##### PROVIDED MATERIAL

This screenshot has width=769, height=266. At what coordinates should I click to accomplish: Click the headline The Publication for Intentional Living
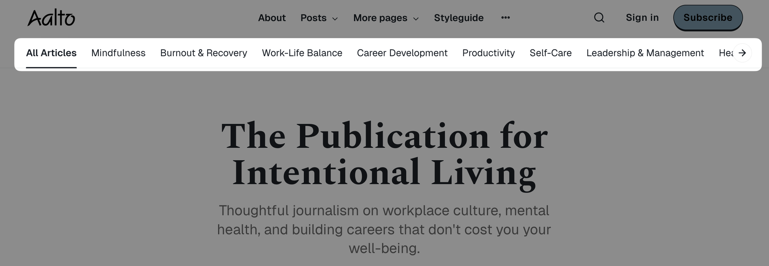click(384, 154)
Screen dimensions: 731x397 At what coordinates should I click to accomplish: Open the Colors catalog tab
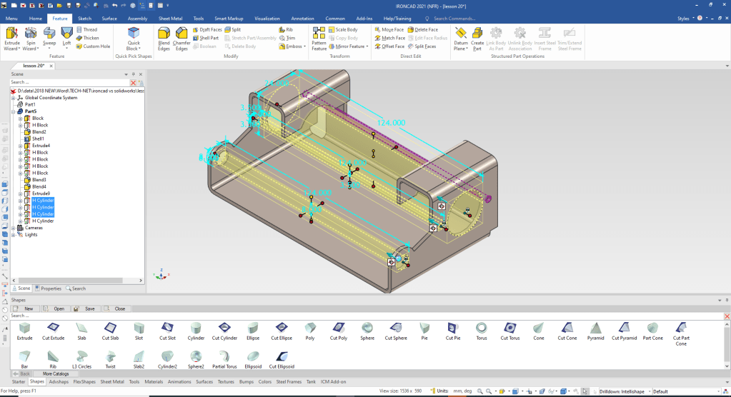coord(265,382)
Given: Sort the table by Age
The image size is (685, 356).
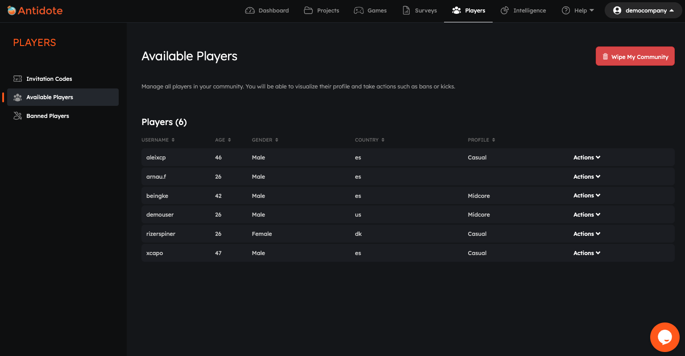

##########

WORK TO COMPLETE:
Begin at the line with "Screen dimensions: 731x397" and retype exactly every line through the last one of the entries above, both included, and nothing more; pictures stay out.

RESULT:
Screen dimensions: 731x397 At what coordinates should I click to accomplish: Open the Colors catalog tab
coord(265,382)
Given: Sort the table by Age
The image size is (685, 356).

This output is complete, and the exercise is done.